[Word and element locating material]
--- start ---
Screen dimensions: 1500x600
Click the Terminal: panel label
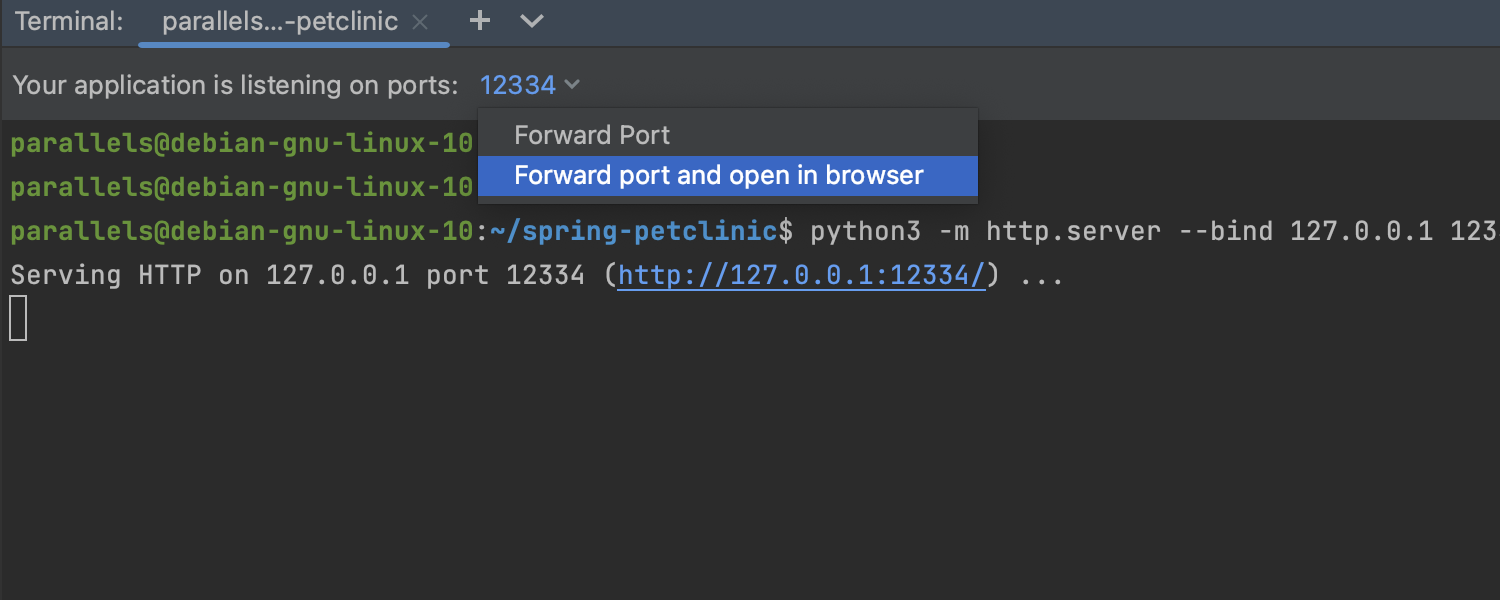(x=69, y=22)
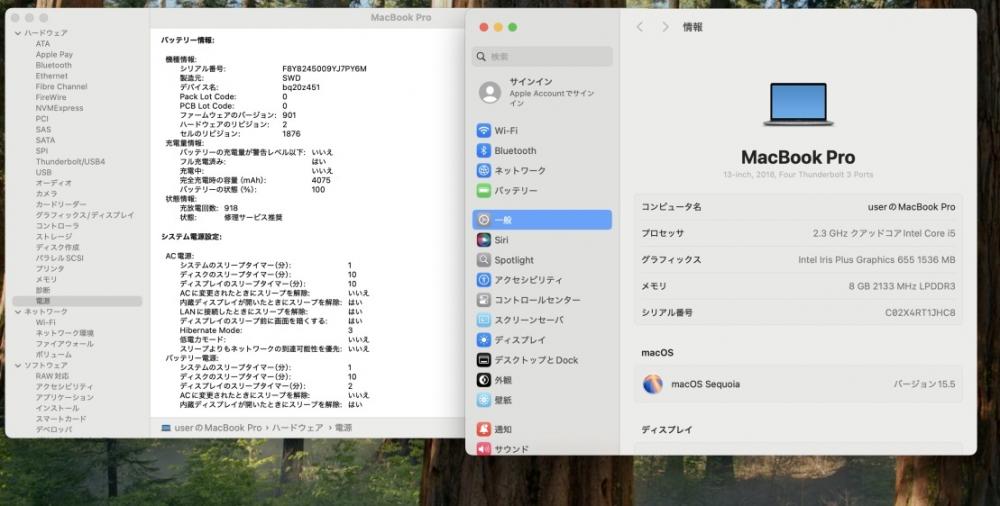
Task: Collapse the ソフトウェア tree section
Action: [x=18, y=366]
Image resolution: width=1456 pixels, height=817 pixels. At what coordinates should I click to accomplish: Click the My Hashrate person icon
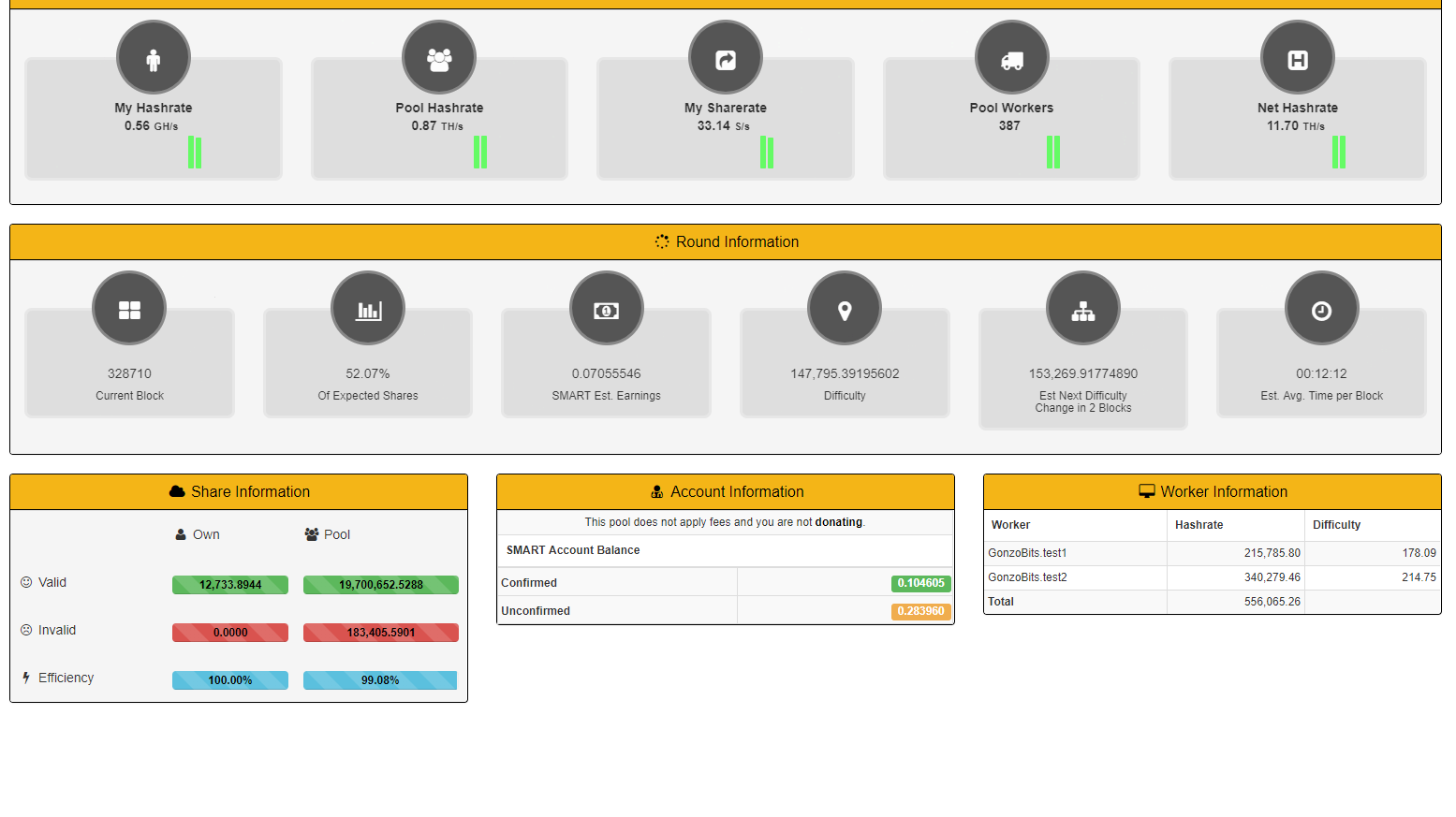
--- end ---
- _TASK GOAL_
Render the lines of the material above as a numbered list, skipping blank lines and leaving the pictures out of your answer.

- _SOLUTION FOR THIS TASK_
1. Screen dimensions: 1500x600
2. Click the Terminal: panel label
3. (x=69, y=22)
4. Task: Collapse the ソフトウェア tree section
5. Action: [x=18, y=366]
6. Image resolution: width=1456 pixels, height=817 pixels. At what coordinates should I click to accomplish: Click the My Hashrate person icon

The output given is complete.